▶ DATA UNDER STUDY:
-=-=-
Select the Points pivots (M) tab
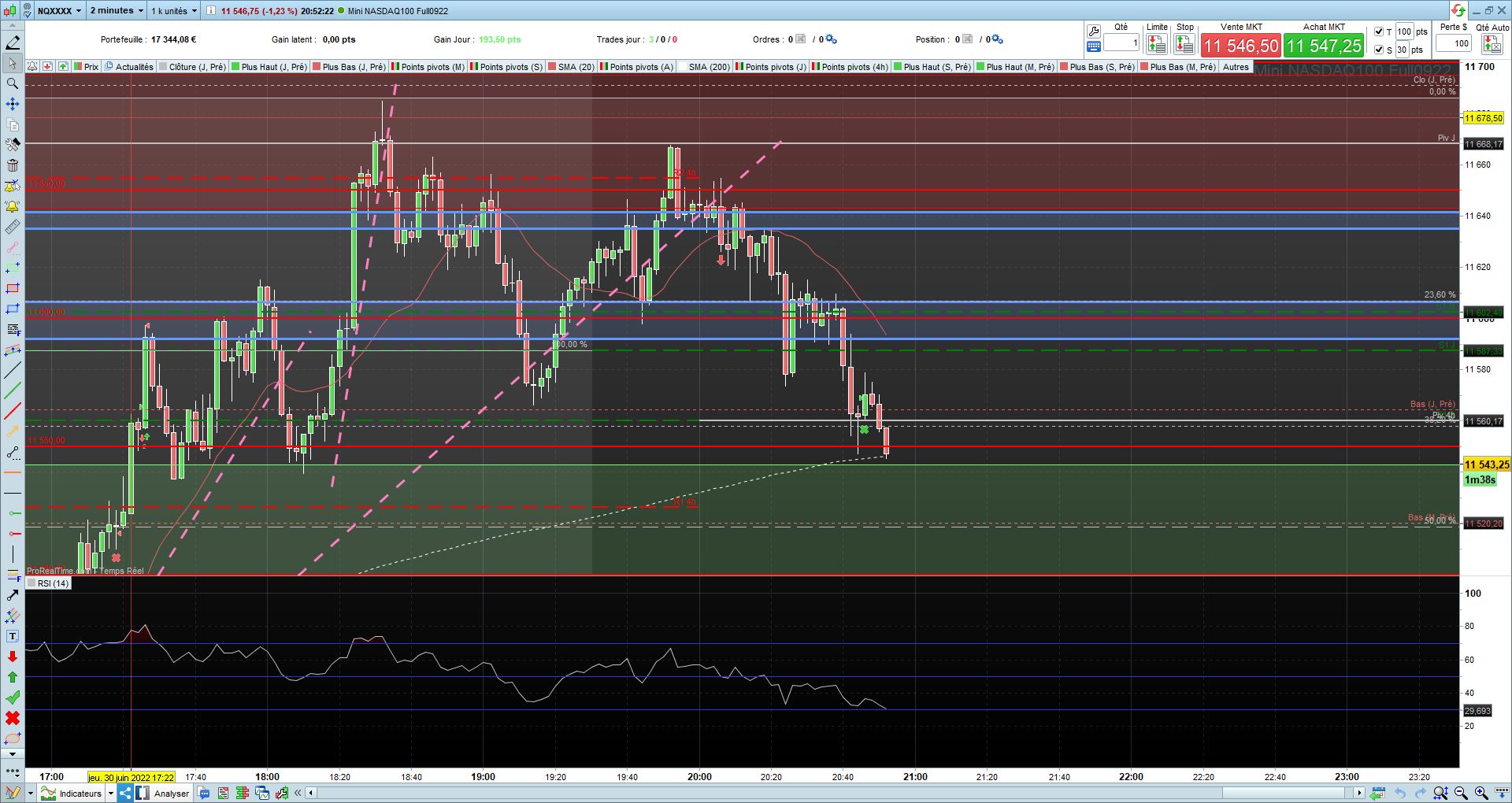1512x803 pixels. click(x=428, y=67)
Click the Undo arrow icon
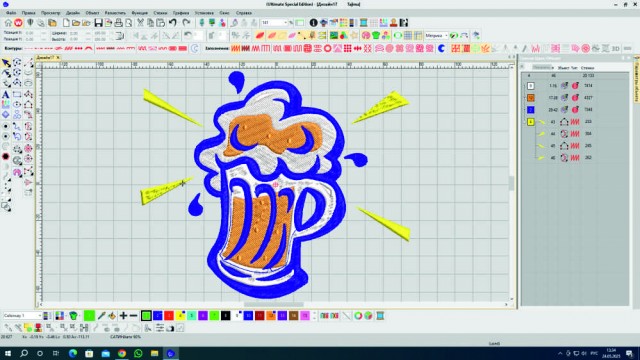 (173, 23)
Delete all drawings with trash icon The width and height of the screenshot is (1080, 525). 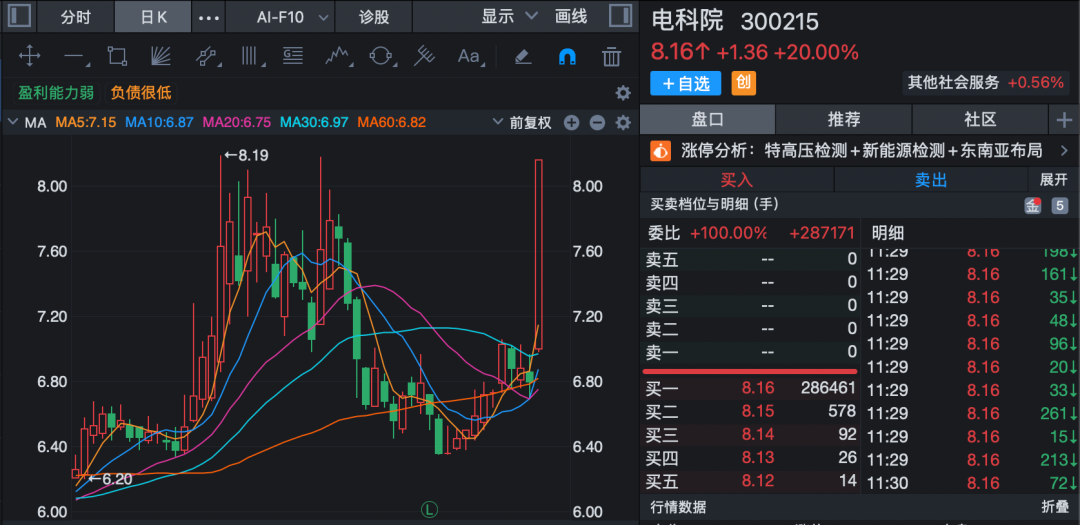[611, 57]
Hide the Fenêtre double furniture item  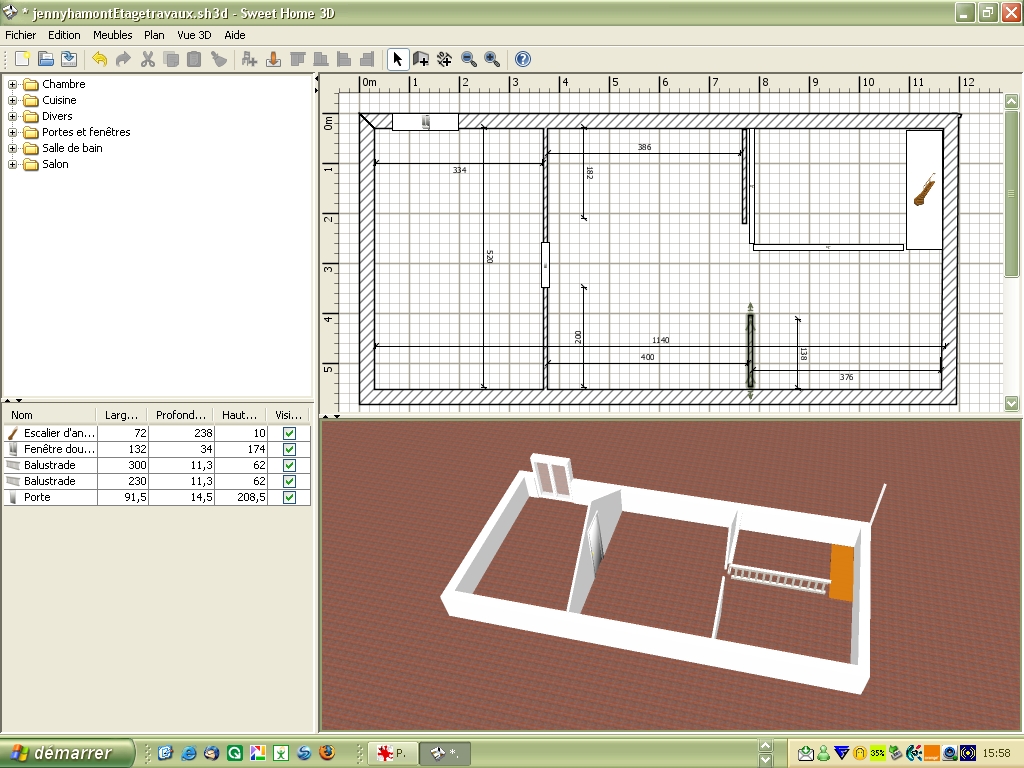(x=289, y=449)
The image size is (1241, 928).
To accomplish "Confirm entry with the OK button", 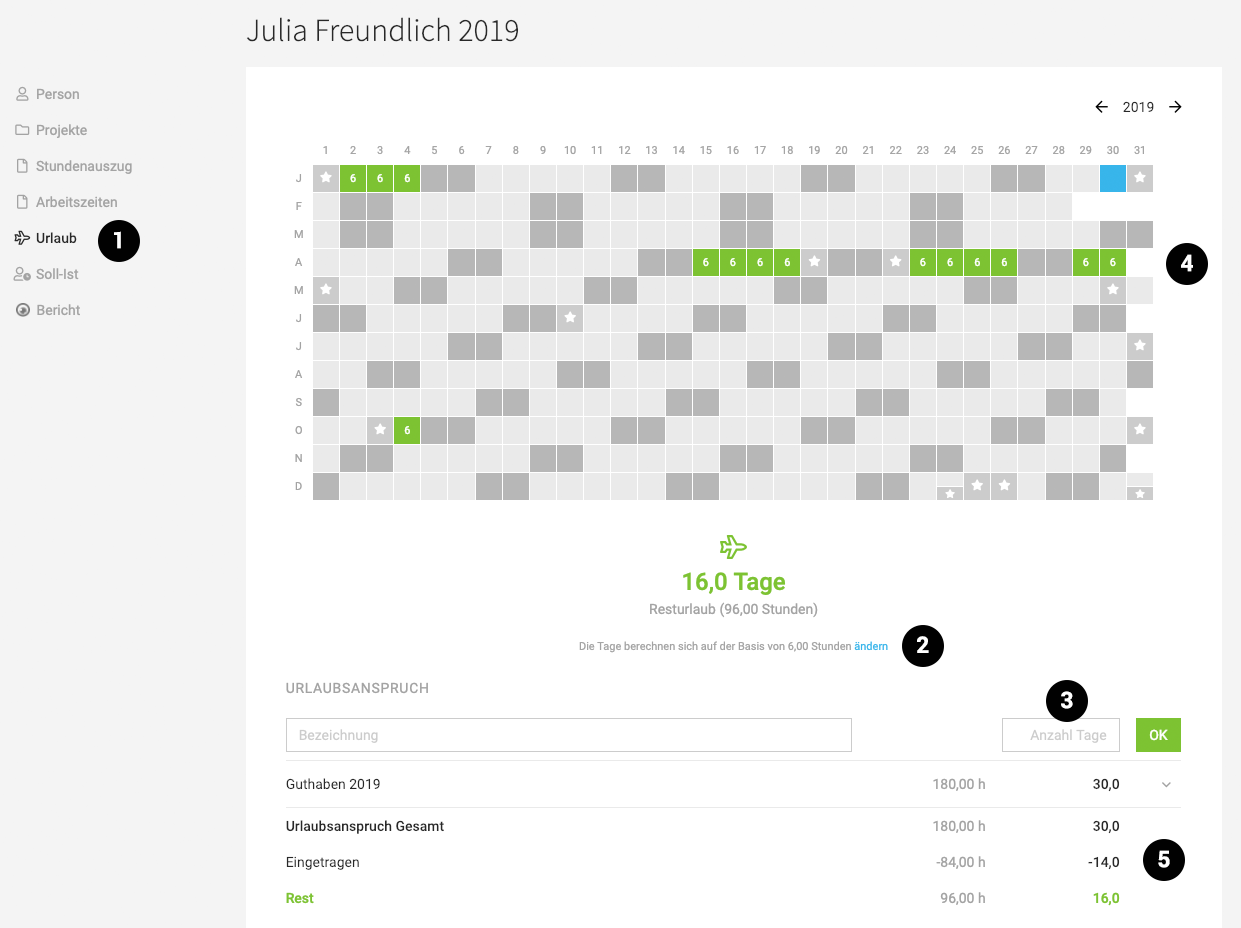I will coord(1158,735).
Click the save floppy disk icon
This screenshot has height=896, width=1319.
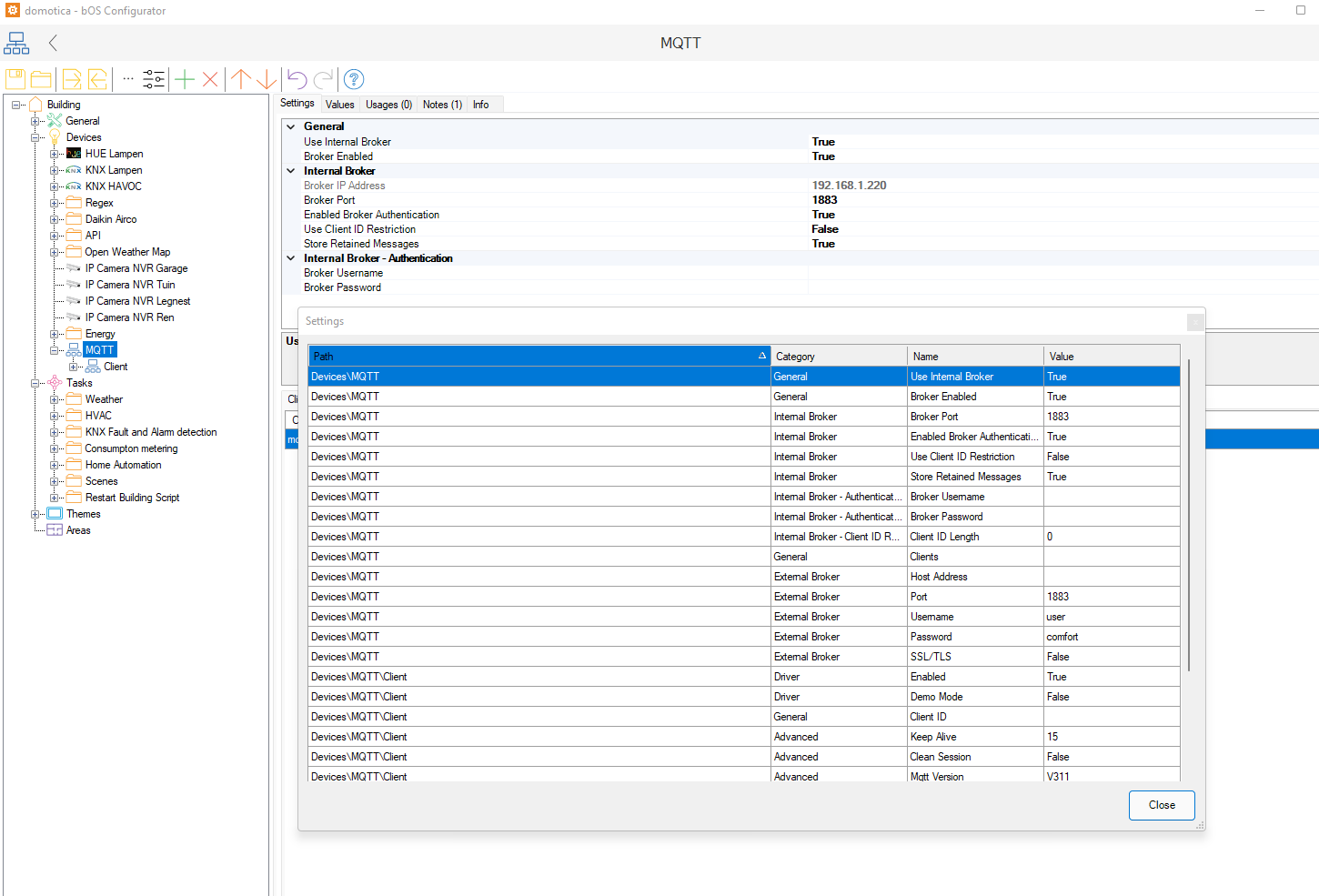click(15, 79)
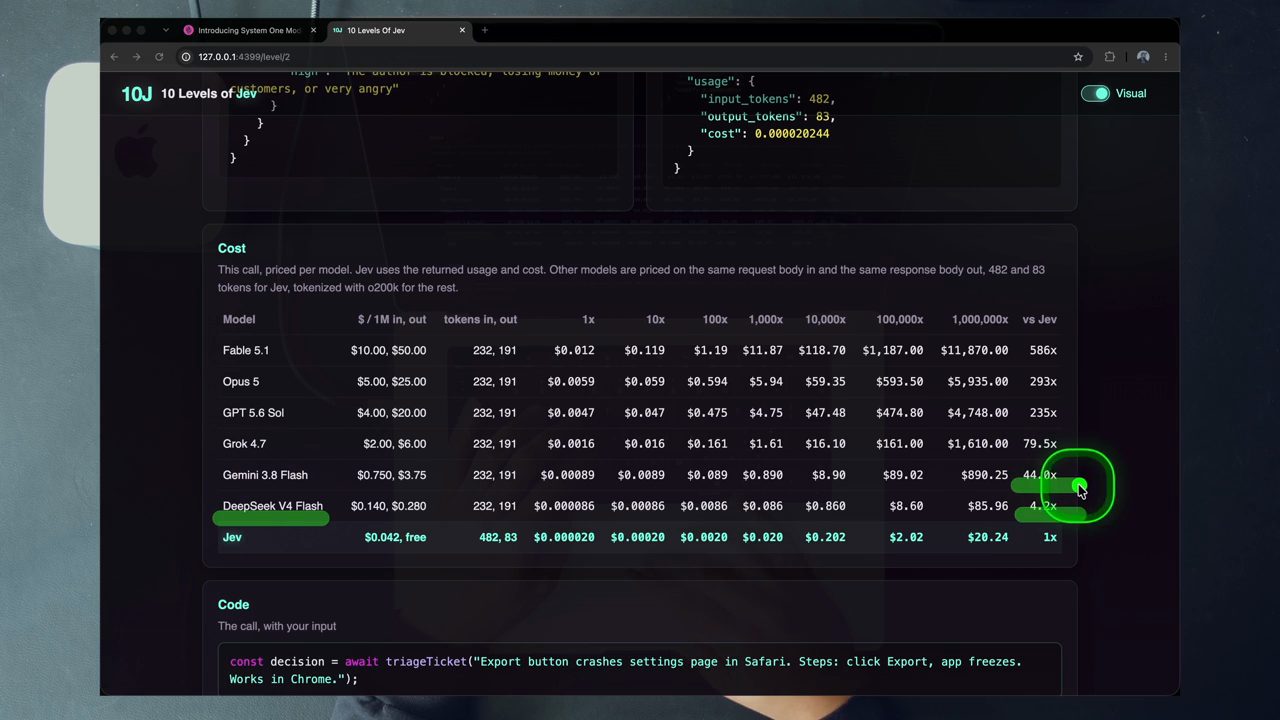The width and height of the screenshot is (1280, 720).
Task: Click the address bar URL field
Action: pos(620,57)
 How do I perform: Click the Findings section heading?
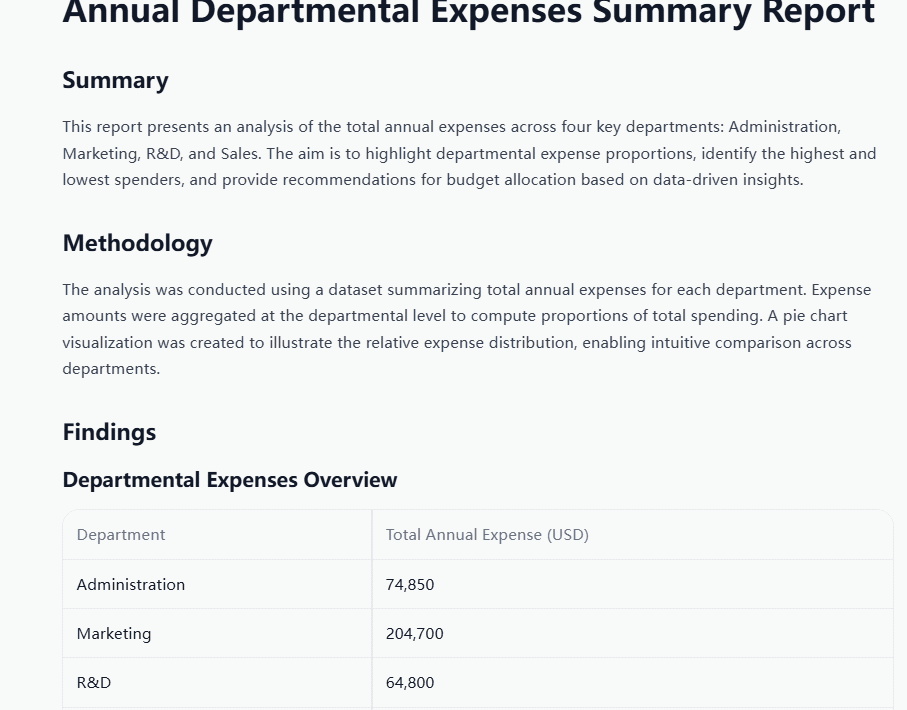pyautogui.click(x=109, y=432)
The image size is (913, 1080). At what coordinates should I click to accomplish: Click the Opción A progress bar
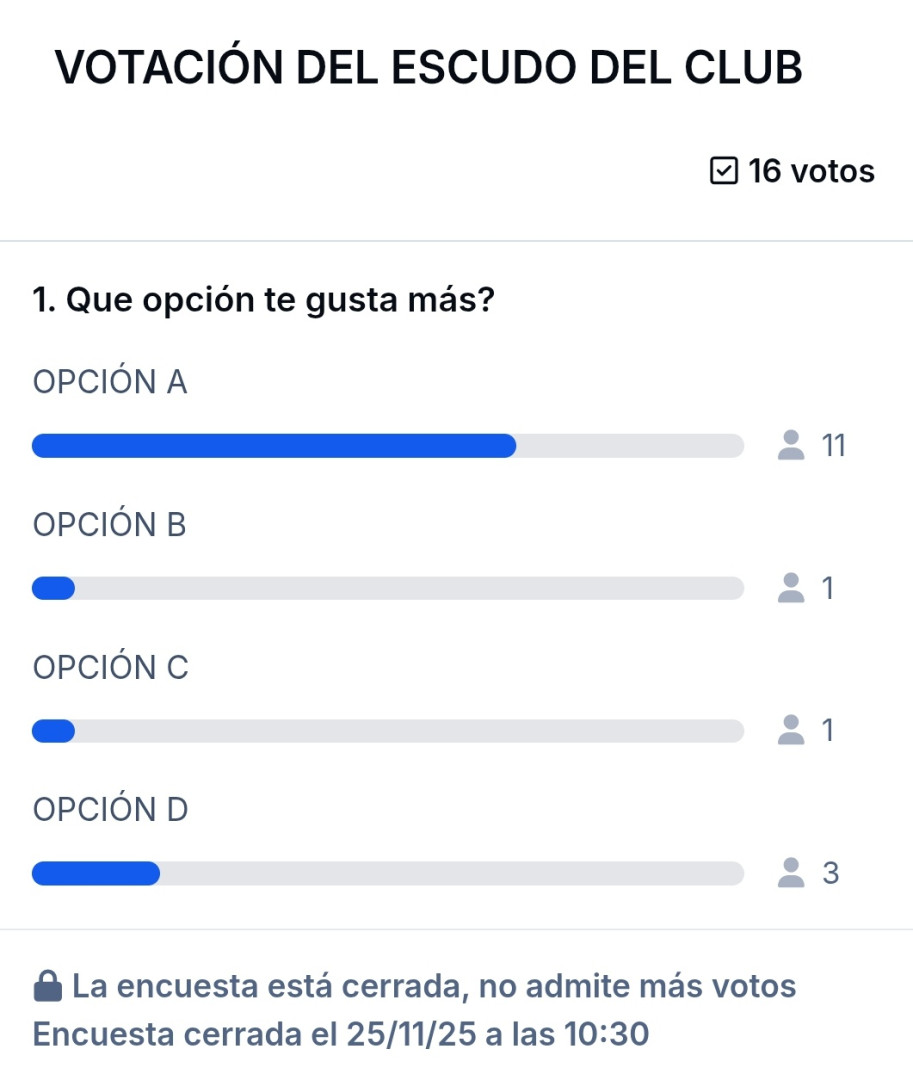(x=388, y=446)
-=-=-
▶ PROMPT:
Pictures are not part of the copy. Reproduce the lines from the one with "Click the save floppy disk icon" through the end of the listing above.

▶ OUTPUT:
Click the save floppy disk icon
This screenshot has height=896, width=1319.
click(15, 79)
The width and height of the screenshot is (1280, 720).
Task: Click the address bar URL field
Action: pos(620,57)
 How do I perform: Click the Findings section heading?
pyautogui.click(x=109, y=432)
The image size is (913, 1080). At what coordinates should I click to accomplish: Click the Opción A progress bar
(x=388, y=446)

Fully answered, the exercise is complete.